MR. HEY: My name is Mike Hey. Address is 2601 Midwest Drive, Kansas City, Kansas.

CHAIRMAN BUSBY: Thank you.

MR. HEY: First of all, I’d like to tell you a little bit about myself. My name is Mike Hey. I have been District Manager of the facility since September of last year. As part of my responsibilities for Johnson County Landfill I also have responsibility for several waste transfer stations in the Kansas City area. I also oversee management of a large landfill just north of Topeka, Kansas, and also a facility just outside of Omaha, Nebraska.
I started my career with Waste Management 28 years ago as a well field technician.
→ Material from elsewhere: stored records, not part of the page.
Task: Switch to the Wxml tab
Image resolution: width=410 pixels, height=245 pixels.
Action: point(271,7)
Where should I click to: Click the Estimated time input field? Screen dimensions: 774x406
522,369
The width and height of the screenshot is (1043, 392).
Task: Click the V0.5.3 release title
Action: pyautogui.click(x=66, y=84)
Primary responsibilities were designing, installing and operating gas collection systems in large landfills for Waste Management. I then moved into disposal operations and have had a career that included operating compost facilities, landfills, transfer stations and that led me here to Kansas.
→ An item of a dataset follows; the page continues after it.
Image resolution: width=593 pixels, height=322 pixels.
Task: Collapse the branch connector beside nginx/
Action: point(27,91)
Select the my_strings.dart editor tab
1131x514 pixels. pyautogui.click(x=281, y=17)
This is a simple slide that briefly just shows the volumes. I like to show historically just to give you an idea of the amount of waste received. Johnson County Landfill took about 1.3 million tons in 2015, and took just a little bit more than that in 2016. And we’re on track right now to have similar numbers for 2017. So, it comes out to about 5,000 tons per day.
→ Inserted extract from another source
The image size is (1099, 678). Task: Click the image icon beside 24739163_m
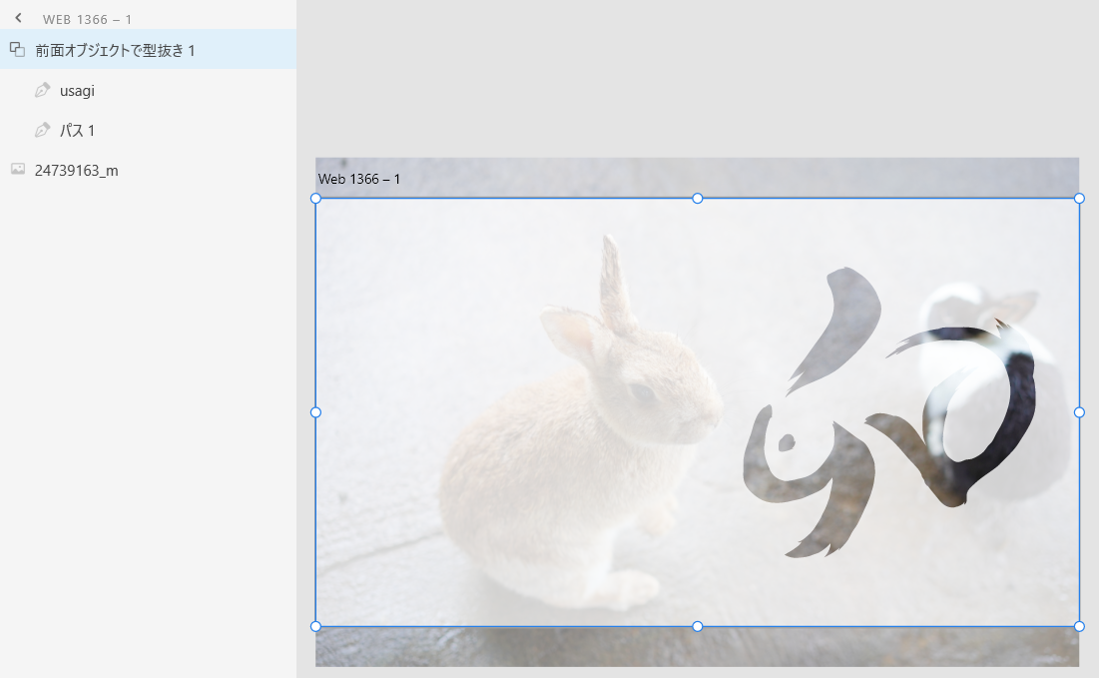(16, 170)

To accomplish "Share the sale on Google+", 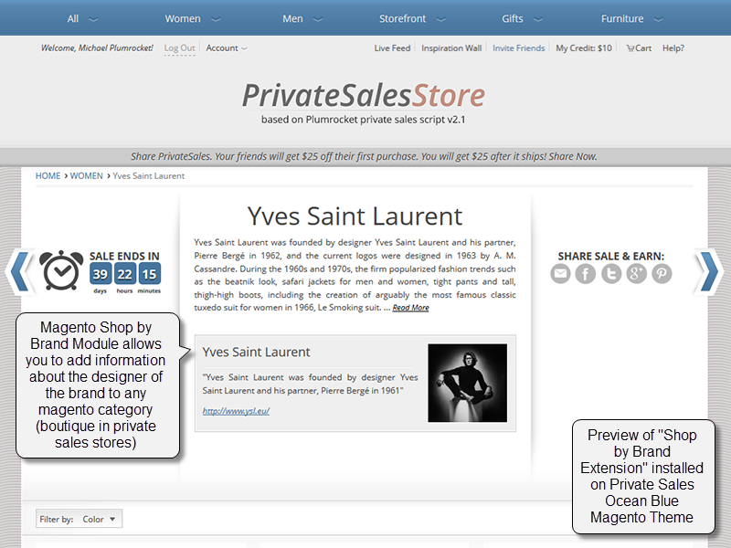I will tap(637, 272).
This is just a locator slide to kind of show you an idea of where the site is at. The key locators are the Kansas River on the north side of the site, the Lake Quivira community and lake directly to our east, and then surrounded on the west, south and far east side by City of Shawnee.

Drawing in a little closer this slide simply shows a closer orientation. Holliday Drive is to our north. I-435 is to our east and Johnson Drive to our south. You’ll also notice the athletic fields along the Mill Creek Streamway to our west. And also note the Mill Creek Wastewater Treatment Plant directly in the upper left-hand corner of the slide.

Laying over that you’ll see our property boundary. Inside of that white dashed line is the boundary of our property. It’s what Johnson County Landfill controls and owns. It equals about 850 acres.

Inside of that I’ve overlaid on this slide our permitted area. So, this is the area that we intend for landfill disposal. It’s what we have a permit to fill. So, you can see that it isn’t the entire property that gets waste for disposal, just this 460-acre piece in the middle.

Overlaying that again, this is our currently developed area. So, this is the area that’s already been constructed, has been being used for landfill disposal, and we’re currently using it now. If you note the unshaded part that was part of the last slide in the upper left-hand corner, that’s still active quarry at the site and will be developed into landfill in the future. Still inside of that permitted area.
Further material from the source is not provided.